_Source excerpt_.
────────────────

Aug 01 '25 10:08 HelloWorldBeginner

I’m running into the same issue—have you made any progress toward a fix or workaround?

Aug 10 '25 12:08 ColorDavid

Same here. Any fix added for this?

Aug 15 '25 22:08 engint-cerebras

same issues... The main package versions are as follows:

vllm 0.10.2 ray 2.49.0 torch 2.8.0 verl 0.5.0 megatron 0.5.1

Sep 18 '25 08:09 yangdongdong2000

same issues, using verl commit id c5b189a1af496d0bc68320cd1d5bd7a1f1e3638a

Sep 20 '25 17:09 Li-dongyang

It is related to the agent loop. when the mode is set to async, AgentLoopManager is used. see ppo/ray_trainer.py and main_ppo.py for example.

The reason that dapo with async does not work is that some initialization of ray env (or something i am not familiar) are not done by recipe/main_dapo.py, which AgentLoopManager will be using.

So for dapo with async working, it requires modifying recipe/dapo/main_dapo.py and recipe/dapo/dapo_ray_trainer.py, to have similar initializations as ppo. group filtering with reward results may be modified as well.

Sep 29 '25 11:09 holyseven

It is related to the agent loop. when the mode is set to async, AgentLoopManager is used. see ppo/ray_trainer.py and main_ppo.py for example.

The reason that dapo with async does not work is that some initialization of ray env (or something i am not familiar) are not done by recipe/main_dapo.py, which AgentLoopManager will be using.

────────────────

_Records provided_.
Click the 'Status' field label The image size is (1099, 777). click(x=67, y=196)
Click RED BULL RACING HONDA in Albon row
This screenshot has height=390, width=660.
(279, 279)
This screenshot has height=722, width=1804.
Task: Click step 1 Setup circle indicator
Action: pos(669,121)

────────────────

_Set task 1_. In the forum thread, translate this sentence into Spanish: "So for dapo with async working, it requires modifying recipe/dapo/main_dapo.py and recipe/dapo/dapo_ray_trainer.py, to have similar initializations as ppo."
_Set task 2_. The forum thread gives the main package versions in one post. List each package along with its version.

_Written reply 1_. Así que, para que dapo funcione con async, es necesario modificar recipe/dapo/main_dapo.py y recipe/dapo/dapo_ray_trainer.py, para que tengan inicializaciones similares a las de ppo.

_Written reply 2_.
- vllm 0.10.2
- ray 2.49.0
- torch 2.8.0
- verl 0.5.0
- megatron 0.5.1